Those of you that haven't cooked or baked with healthy alternative flours are often intimidated because they do respond and cook differently. We, at our Anti-Inflammation Cooking Institute, did all the testing for you to bring you easy-to-cook delicious variations of your favorite foods that use conventional wheat flours that convert to sugar, feed yeast, play havoc with blood sugar and thyroid health, and cause or accelerate inflammation.
When patients and readers begin a healthy anti-inflammatory lifestyle, the FIRST question I'm often asked is, "What constituents in coconut flour make it anti-inflammatory?" The answer; coconut flour contains 4g of nourishing fats (coconut oil) - incredibly potent as it's not only anti-microbial, anti-fungal, anti-bacterial and anti-inflammatory, it's also high in metabolism-boosting medium-chain fatty acids.
The SECOND question I'm often asked is, "What other varieties of healthy flours do you use and recommend?" I always reply, "The Super Five" - flours that have the most health-enhancing benefits, do not induce inflammation, accelerate or cause any of the conditions mentioned above, they include:
- Almond flour
- Coconut flour
- Buckwheat flour (especially good for those with Celiac Disease)
- Teff flour
- Quinoa flour
The THIRD question I'm asked is, "What is Coconut Flour and how is it made?"
Producers of coconut flour originally sold the nutritious coconut milk by-product to farmers in the form of coconut meal. Farmers (particularly those practicing healthy farming and livestock) understood that coconut meal was an excellent source of organic fertilizer and animal feed supplement. As more research emerged supporting the numerous health benefits of coconut flour, human consumption of the valuable superfood also increased in the past few decades and continues to do so.

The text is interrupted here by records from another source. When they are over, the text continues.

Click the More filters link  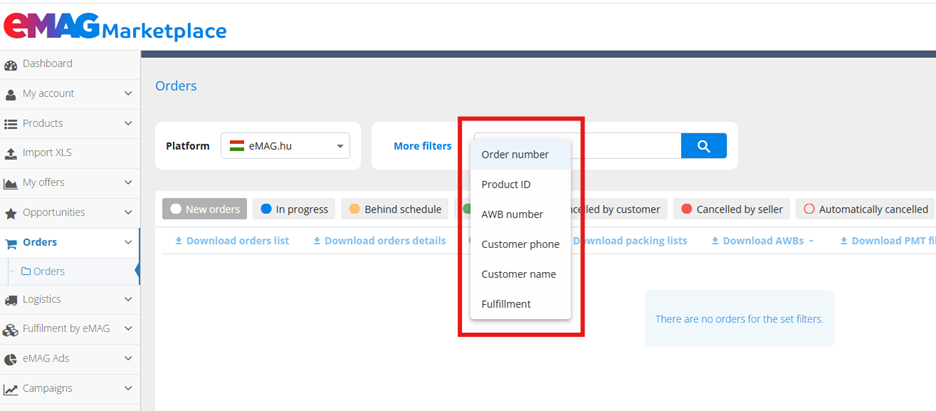422,146
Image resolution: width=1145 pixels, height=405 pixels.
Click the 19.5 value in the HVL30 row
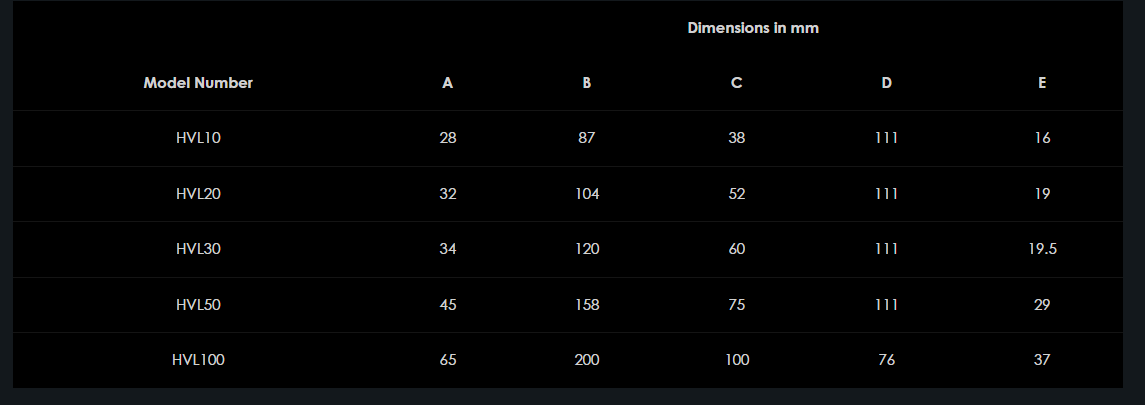(1042, 249)
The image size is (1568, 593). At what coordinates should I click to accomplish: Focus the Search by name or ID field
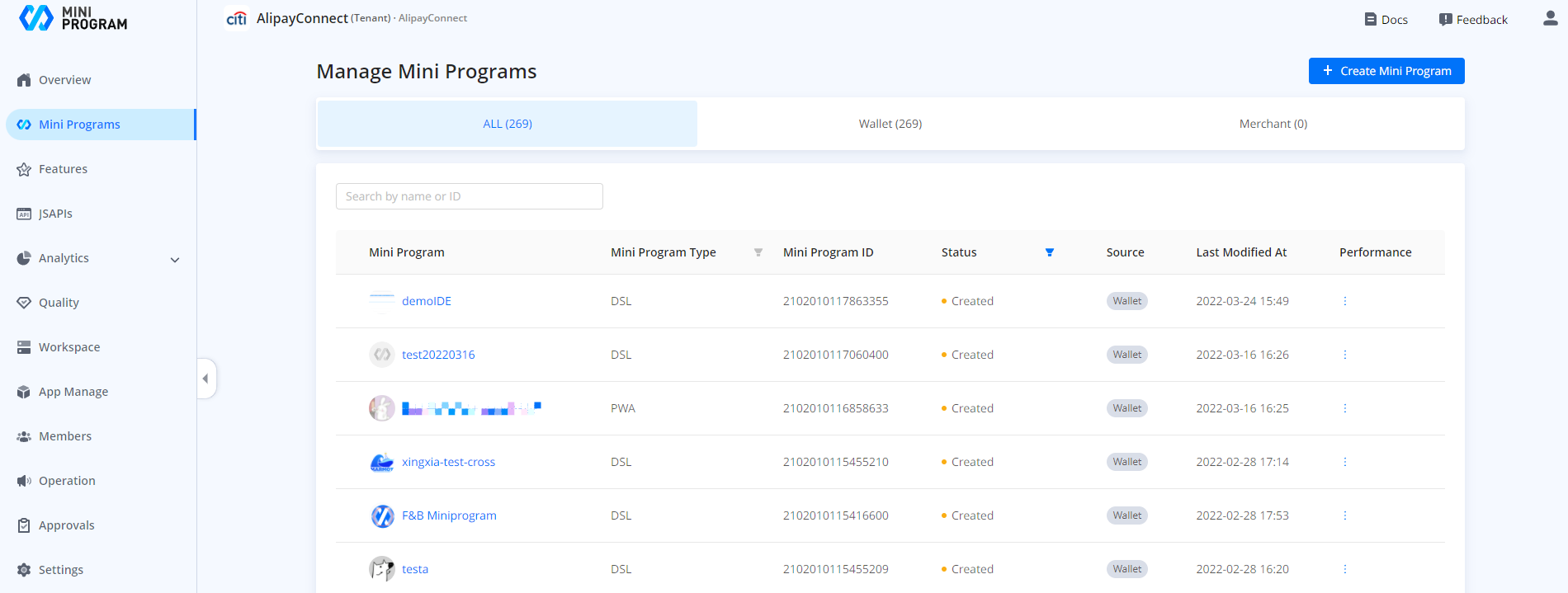coord(469,196)
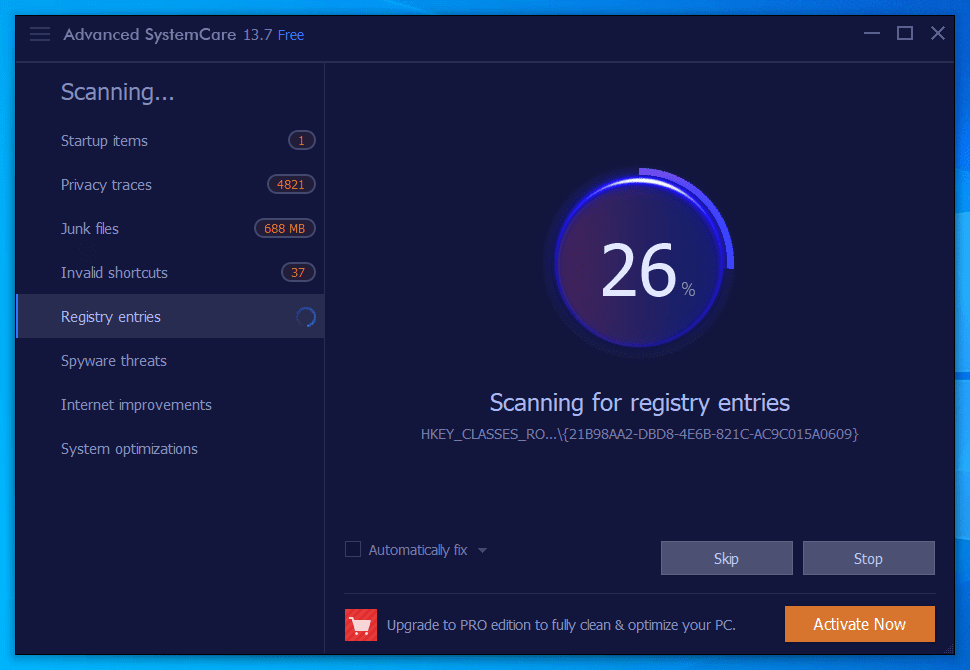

Coconut flour is derived from grating the meat of fresh coconuts - it is then dehydrated and de-fatted (the oil is extracted). The result is a fine powder that looks and feels similar to wheat or other grain flours. The most pure and organic form may even fool a seasoned foodie because of its lack of coconut flavor.
A Functional Super Food
Coconut flour has various health benefits from those of other coconut products - such as the oil for instance - and it offers a great gluten-free and very low carbohydrate alternative to conventional flour. Considered a functional food, coconut flour exhibits properties that significantly benefit health and is a valuable source of nutrition. Many people are beginning to learn how to bake with coconut flour and we at the Cooking Institute have made it easy for you with our recipes and cooking videos.

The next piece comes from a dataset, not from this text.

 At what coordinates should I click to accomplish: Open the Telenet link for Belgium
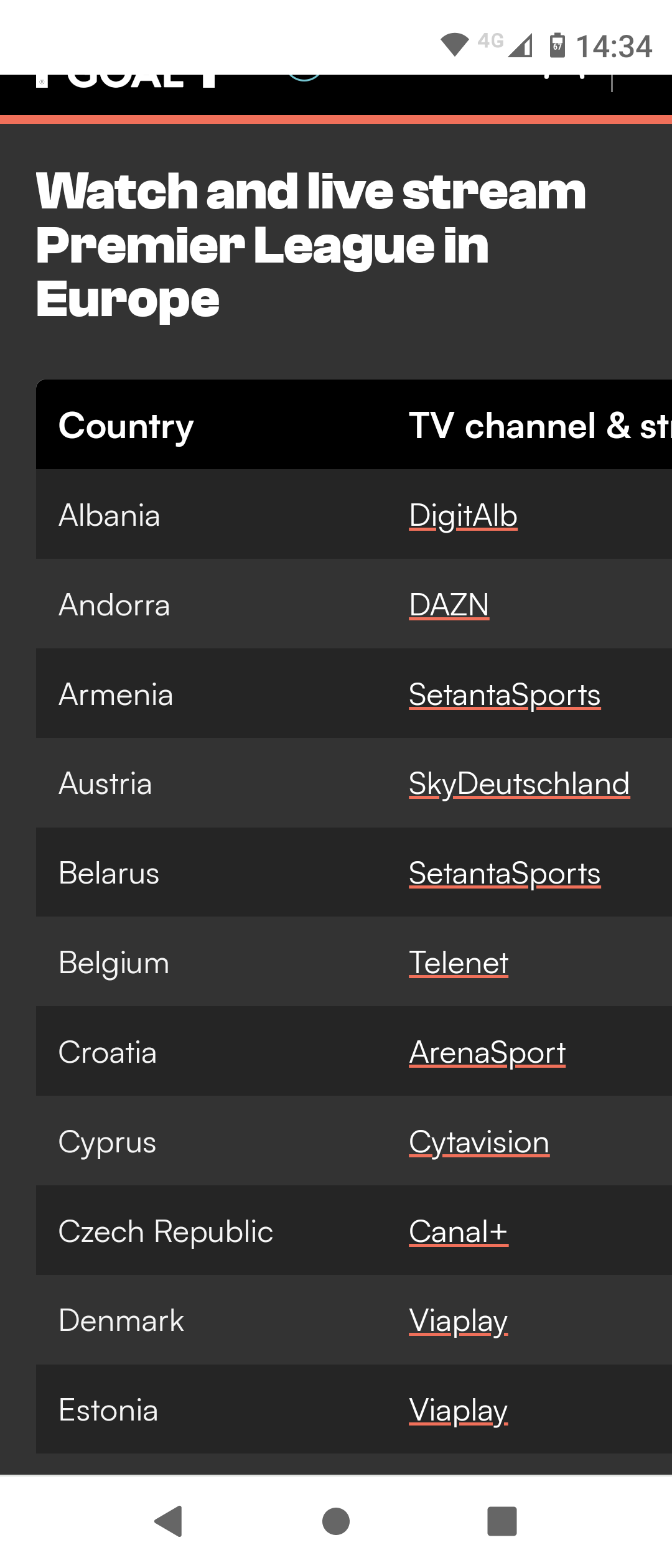click(459, 963)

As a functional food, it's a great source of dietary fiber, high in protein, does not contain gluten and has a low glycemic index (GI). If you haven't considered baking or cooking with coconut flour, I'll take you by the hand (so to speak) into Dr. Gloria's Kitchen and make it easy via our upcoming cooking videos.

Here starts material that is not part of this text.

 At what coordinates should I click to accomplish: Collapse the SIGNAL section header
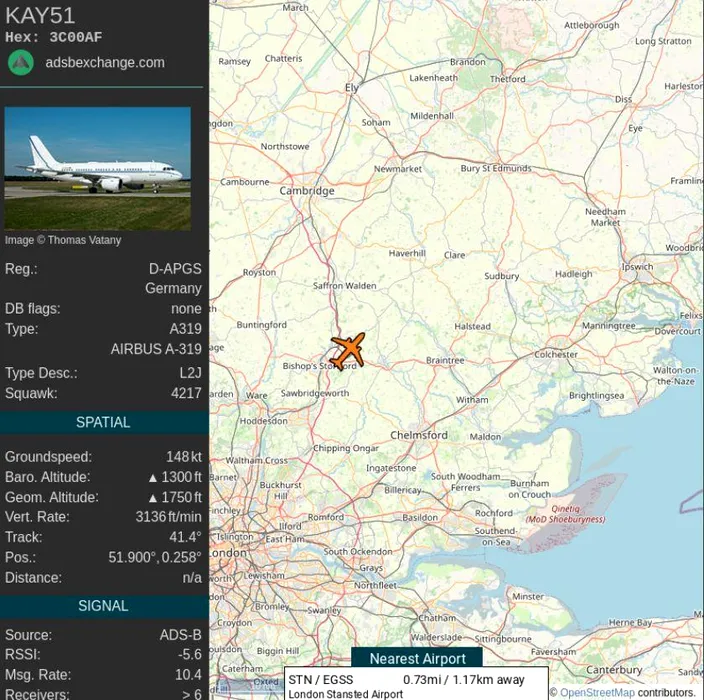pos(104,606)
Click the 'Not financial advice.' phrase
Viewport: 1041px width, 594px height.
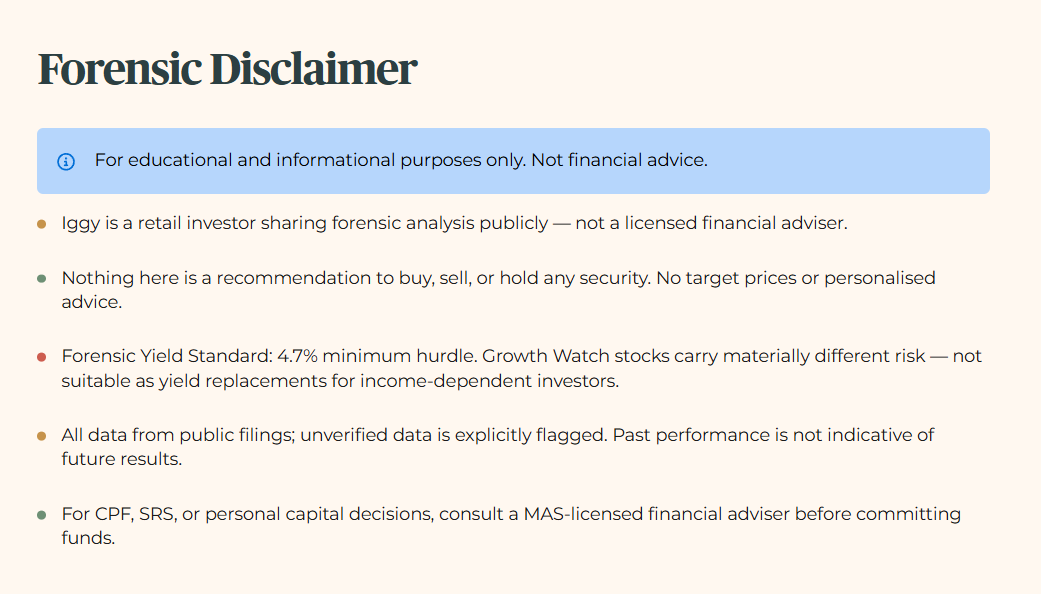[619, 160]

As a functional and super food, coconut flour is especially recommended for those with inflammatory issues as a result of consuming wheat or gluten. Coconut flour is safe for consumption in individuals with Celiac disease or gluten sensitivity, leaky gut syndrome, as well as those with diabetes - the reason I recommend its use for my patients and those seeking proactive measures to insure wellness.
Coconut Flour Nutrition
Ongoing research is being conducted regarding the many health benefits coconut flour promotes…AND…studies support that the nutrition in the coconut meat is not lost in the process of converting it into flour nor in its baking or cooking - one more reason to bake with coconut flour!
In subsequent articles, I'll be detailing the "Super Five" flours, their health-enhancing properties and some historical perspective of the individual grains.
In the next issue of Total Health Magazine, I'll outline the specific vitamins, amino acids, electrolytes and minerals in coconut flour and their health benefits…stay tuned.
Making these healthy lifestyle modifications is what enables us to "Age Without Feeling or Looking Old" because we're avoiding inflammatory foods and ingredients that age us prematurely while robbing us of quality of life and then propel disorders and diseases that shorten our life-span.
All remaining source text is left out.